Syracuse University student and College Fix reporter Justo Triana said that the term “Latinx” is not accepted by Latinos. Instead, it is a term created and promoted primarily by academia.
He wrote in The Daily Orange:
In the almost three years that I have lived in the United States, I have barely heard any Latinos refer to our community as ‘Latinx.’ On the contrary, there have been many more times that I have heard them reject it outright without much consideration.
Triana said the term is “political dogma.”
“Looked at closely, ‘Latinx’ is simply the result of a political dogma applied to linguistics,” he wrote. “The postmodern notion that the binary must be neutralized in order to include people who identify outside of the gender binary is the main force behind the idea that, by changing an ‘o’ to an ‘x,’ we are empowering a marginalized group.”
“Seeing how ‘Latinx’ is rarely found beyond American college campuses and the media that feeds off of them, it is obvious that it has less to do with inclusiveness than with satisfying a leftist narrative,” the conservative Syracuse student wrote.
He commented on a Politico poll that reported most Latinos do not use the term.

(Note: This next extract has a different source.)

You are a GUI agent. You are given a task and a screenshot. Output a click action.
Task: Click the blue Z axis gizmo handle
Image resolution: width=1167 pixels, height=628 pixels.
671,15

The results of the survey show the term is “not the result of a natural evolution of the Spanish language” but “an ideologically motivated imposition from an American academic elite.”
“American institutions should not allow ideologues to impose their will on a language spoken
by 572 million people, just because they need to put their political leaning on record
wherever they go,” he said. “A language does not belong to those who step on it for an ideological purpose, but to those who speak it.”